What to produce. Go through the data below and return each line where the string "will" appears.

Collected data:
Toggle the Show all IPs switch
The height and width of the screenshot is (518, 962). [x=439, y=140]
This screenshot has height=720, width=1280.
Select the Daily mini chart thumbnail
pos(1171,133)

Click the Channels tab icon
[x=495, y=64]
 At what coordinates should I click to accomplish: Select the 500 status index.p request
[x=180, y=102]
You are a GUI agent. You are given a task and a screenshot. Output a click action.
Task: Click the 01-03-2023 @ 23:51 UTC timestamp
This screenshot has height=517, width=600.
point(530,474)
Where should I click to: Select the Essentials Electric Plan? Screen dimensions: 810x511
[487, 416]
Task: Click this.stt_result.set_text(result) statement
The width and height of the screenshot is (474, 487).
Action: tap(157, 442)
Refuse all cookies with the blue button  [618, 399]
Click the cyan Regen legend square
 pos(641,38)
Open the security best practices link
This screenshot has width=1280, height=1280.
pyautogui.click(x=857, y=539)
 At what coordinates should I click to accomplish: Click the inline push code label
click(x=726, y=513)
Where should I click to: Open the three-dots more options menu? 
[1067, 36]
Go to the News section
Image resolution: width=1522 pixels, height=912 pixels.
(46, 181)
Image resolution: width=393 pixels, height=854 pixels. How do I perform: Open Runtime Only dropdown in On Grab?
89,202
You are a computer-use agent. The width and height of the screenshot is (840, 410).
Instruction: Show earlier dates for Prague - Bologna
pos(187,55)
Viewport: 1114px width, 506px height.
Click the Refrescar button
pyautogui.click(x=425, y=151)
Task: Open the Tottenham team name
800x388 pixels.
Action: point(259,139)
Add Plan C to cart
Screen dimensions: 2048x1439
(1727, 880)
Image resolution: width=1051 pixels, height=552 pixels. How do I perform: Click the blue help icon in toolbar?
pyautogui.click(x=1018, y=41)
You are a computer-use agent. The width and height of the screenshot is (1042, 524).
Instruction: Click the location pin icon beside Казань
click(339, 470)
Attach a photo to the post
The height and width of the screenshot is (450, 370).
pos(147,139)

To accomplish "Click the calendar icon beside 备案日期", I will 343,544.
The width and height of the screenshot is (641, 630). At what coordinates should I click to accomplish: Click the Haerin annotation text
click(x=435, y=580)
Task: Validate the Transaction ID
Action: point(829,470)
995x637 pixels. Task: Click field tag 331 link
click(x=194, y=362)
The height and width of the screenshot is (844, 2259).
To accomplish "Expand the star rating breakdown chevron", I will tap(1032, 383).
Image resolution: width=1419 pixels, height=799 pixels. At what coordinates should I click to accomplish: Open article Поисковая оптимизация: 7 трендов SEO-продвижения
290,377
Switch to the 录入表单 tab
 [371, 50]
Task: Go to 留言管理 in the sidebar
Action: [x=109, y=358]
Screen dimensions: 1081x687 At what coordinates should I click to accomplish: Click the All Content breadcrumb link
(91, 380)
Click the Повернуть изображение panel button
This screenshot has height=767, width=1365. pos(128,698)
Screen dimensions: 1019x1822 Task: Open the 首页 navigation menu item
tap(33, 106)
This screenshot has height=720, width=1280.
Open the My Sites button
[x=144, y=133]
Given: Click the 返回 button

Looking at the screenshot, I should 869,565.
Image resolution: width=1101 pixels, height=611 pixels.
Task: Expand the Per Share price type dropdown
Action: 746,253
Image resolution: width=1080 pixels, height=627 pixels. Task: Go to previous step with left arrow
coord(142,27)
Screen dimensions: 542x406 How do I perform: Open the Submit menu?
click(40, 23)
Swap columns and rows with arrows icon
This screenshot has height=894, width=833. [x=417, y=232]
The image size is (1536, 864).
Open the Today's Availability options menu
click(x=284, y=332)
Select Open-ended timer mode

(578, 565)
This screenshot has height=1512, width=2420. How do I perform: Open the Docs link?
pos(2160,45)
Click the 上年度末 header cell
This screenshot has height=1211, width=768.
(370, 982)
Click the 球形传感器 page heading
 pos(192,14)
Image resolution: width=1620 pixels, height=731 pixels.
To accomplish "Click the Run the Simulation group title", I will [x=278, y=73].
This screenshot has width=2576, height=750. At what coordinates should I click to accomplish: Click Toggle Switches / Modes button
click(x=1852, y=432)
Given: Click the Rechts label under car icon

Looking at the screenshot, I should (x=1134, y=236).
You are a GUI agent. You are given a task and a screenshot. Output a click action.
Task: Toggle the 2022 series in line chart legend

Answer section.
To accomplish "Click the calendar icon beside 备案日期", I will 343,544.
To accomplish "Expand the star rating breakdown chevron", I will tap(1032, 383).
To accomplish "Click the Run the Simulation group title", I will [x=278, y=73].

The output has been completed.